» Data entries:

^^^^^^^^

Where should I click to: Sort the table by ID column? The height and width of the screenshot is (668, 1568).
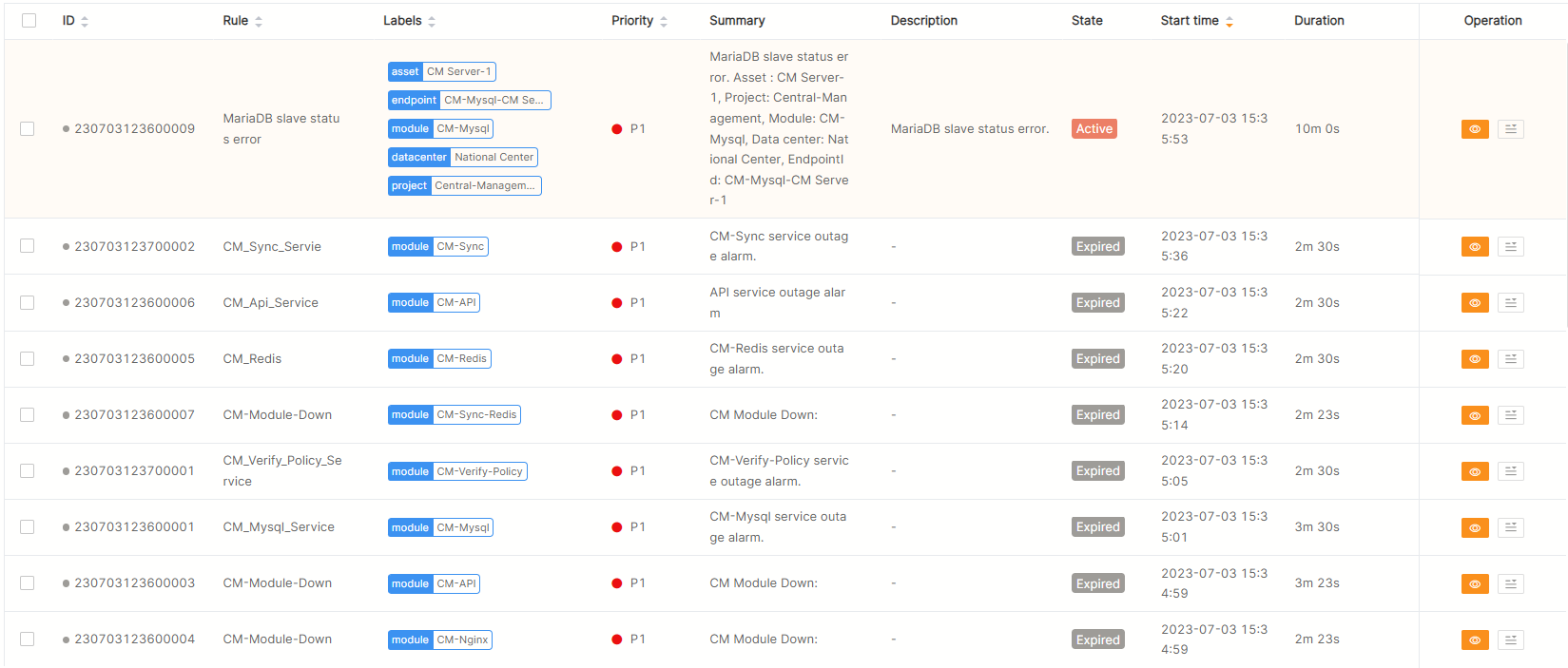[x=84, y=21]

^^^^^^^^

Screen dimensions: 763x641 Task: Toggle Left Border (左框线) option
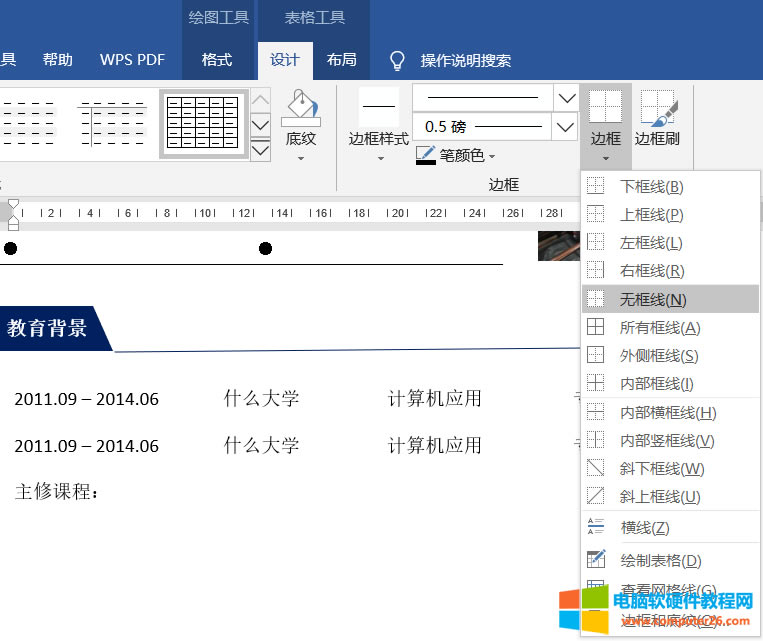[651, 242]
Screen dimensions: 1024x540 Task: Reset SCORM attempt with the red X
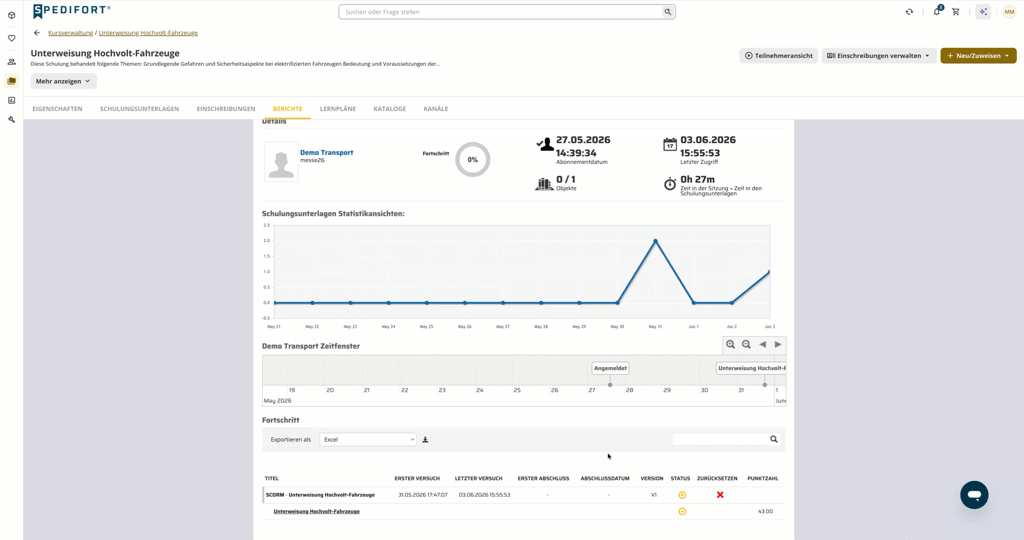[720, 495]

^^^^^^^^

» Aim of the task:
Express the lines from the one containing "Where should I" through the one containing "[x=84, y=21]" as a JSON list of strings, one string per line, with blank lines omitted. Leave the pictures out.

» Answer in full:
[
  "Where should I click to: Sort the table by ID column? The height and width of the screenshot is (668, 1568).",
  "[x=84, y=21]"
]